• _Given instruction A_: Print the records verbatim, starting at the beginning of the records and continuing through the line containing "Looking at the screenshot, I should click(x=1368, y=18).", with both ends included.

• _Selected text_:
+ + + + + + +

The Town at Night

Driving through Hardwick, Vermont, last night, beneath a crescent moon, the 11-year-olds in the backseat playing a word game and clapping, the 17-year-old  dreaming thoughtfully at the wheel, I marveled at how good Hardwick looks in the dark, the handful of streets lit up, the Town House’s double doors open for a musical, foyer chandelier shining welcomingly.

Run-down Hardwick, with its perpetually empty storefronts, the town of two auto parts stores, five gas stations with cheap greasy food, one food co-0p with pricy produce, and one thrift store. Reservoir of cheap beer and highly-taxed cigarettes and way too many scratch-off tickets. A town of more well-heeled days, called theirs now by those who have moved in with plenty of money or education or both, while those who have lived here for generations frequently are scant on both.

+ + + + + + +

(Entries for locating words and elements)
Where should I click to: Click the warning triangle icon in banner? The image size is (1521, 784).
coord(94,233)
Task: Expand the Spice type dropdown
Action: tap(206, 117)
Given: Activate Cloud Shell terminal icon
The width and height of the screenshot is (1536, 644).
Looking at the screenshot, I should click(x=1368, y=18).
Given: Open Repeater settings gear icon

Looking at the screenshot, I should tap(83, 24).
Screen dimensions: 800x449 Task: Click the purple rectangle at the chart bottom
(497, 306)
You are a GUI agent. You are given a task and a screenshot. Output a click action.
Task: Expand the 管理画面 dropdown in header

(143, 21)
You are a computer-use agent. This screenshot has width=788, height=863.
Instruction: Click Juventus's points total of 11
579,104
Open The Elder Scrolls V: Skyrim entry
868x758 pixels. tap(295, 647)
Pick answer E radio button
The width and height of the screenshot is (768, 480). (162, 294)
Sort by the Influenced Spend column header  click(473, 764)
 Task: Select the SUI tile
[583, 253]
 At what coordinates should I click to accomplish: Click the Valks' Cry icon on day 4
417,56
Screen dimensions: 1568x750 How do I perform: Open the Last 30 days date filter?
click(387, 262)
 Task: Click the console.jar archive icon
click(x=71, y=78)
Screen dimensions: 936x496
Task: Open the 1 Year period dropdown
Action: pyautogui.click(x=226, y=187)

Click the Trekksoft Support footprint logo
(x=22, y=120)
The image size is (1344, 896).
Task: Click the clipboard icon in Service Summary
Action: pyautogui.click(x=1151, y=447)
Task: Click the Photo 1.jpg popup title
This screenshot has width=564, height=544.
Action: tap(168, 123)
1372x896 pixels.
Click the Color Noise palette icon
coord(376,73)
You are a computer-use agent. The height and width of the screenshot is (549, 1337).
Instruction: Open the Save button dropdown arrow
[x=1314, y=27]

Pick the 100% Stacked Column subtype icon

+ + + + + + +

• _Given instruction B_: According to the essay about Hardwick at night, how many auto parts stores does the town have?

• _Answer A_:
Where should I click to: Click the warning triangle icon in banner? The image size is (1521, 784).
coord(94,233)
Task: Expand the Spice type dropdown
Action: tap(206, 117)
Given: Activate Cloud Shell terminal icon
The width and height of the screenshot is (1536, 644).
Looking at the screenshot, I should click(x=1368, y=18).

• _Answer B_: Two.